Sempre stato «pazzo» il nostro Machiavelli. Quando i Medici rientrano a Firenze e danno il benservito all’attivissimo Segretario fiorentino, costretto ad andarsene esule nella sua casa di San Casciano, lui brucia dalla voglia di tornare. Non gli basta occuparsi della famiglia e dei poderi, giocare a carte all’osteria con contadini e carrettieri, tornare poi a casa e mettersi a leggere gli autori classici. «Machiavelli è convinto che gli antichi ci trasmettano una lezione di vita fondamentale. Ma le cose non si ripropongono allo stesso modo. Quello che avviene nel ciclo storico è sempre diverso.
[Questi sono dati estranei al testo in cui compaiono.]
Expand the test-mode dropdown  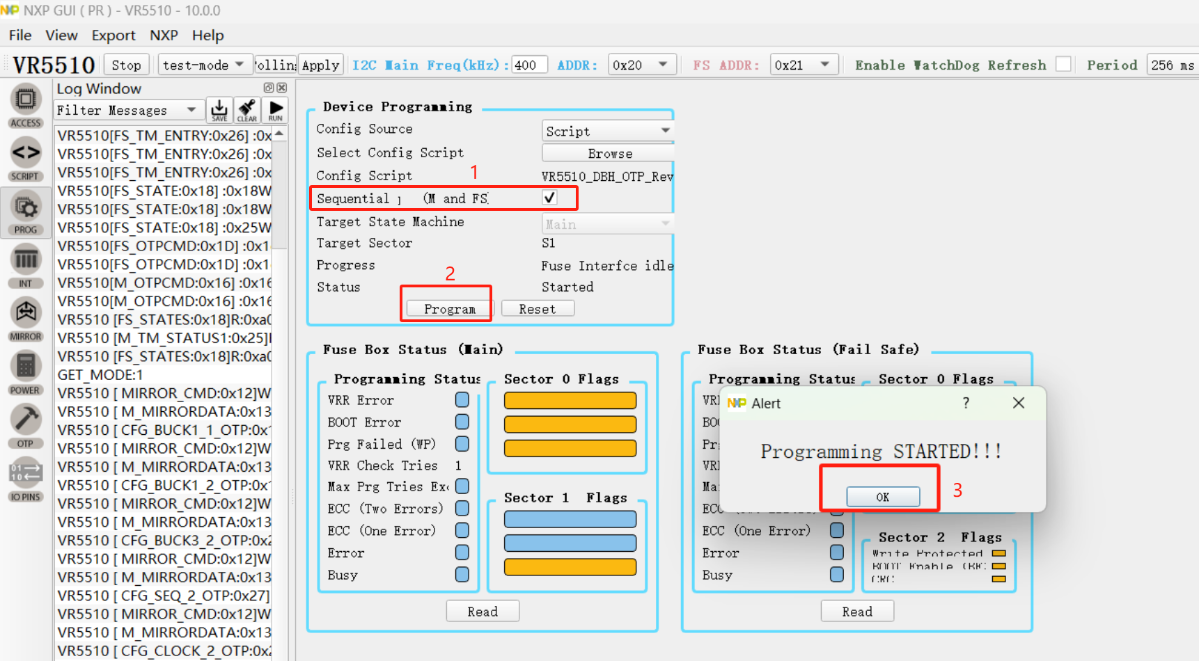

La realtà è eccessiva». A San Casciano patisce come uno sconfitto pieno di ferite. Vorrebbe continuare a far politica, ma i Medici non lo vogliono. E lui che, come segretario fiorentino aveva già detto con passione la sua su quel che si doveva fare, scrive Il Principe, per servire lo Stato. «È un testo che propone mezzi estremi per contenere la crisi italiana. Il mondo è cambiato. Si sono trasformate le forme della guerra. Quest’arte deve essere aggiornata, come quella della politica. Gli esempi dei maiores contano, ma Il Principe, volpe e leone, deve essere in grado di affrontare i tempi nuovi. È fondamentale la conoscenza della natura umana. E l’uomo di Machiavelli non è in cammino per diventare Dio, come quello di Ficino, ma è una ‘bestia’ ». E «il Principe tiene a bada la bestia attraverso la politica. Ma, appunto, è volpe e leone, e sa che la politica non obbedisce ai Pater Noster».
Ma c’è chi ha parlato di religiosità in Machiavelli… «Io — conclude Ciliberto — penso che sia estraneo alla tradizione cristiana. Conosceva la Bibbia ma il suo maestro è Lucrezio, e ricopia dai codici tutto il De Rerum Natura. Certo, nell’Esortazione a liberare l’Italia dai barbari, con cui si chiude il Principe, si può cogliere un lessico di natura religiosa, che esprime una speranza estrema. Ben vengano la Chiesa e papa Clemente VII se vogliono salvare l’Italia».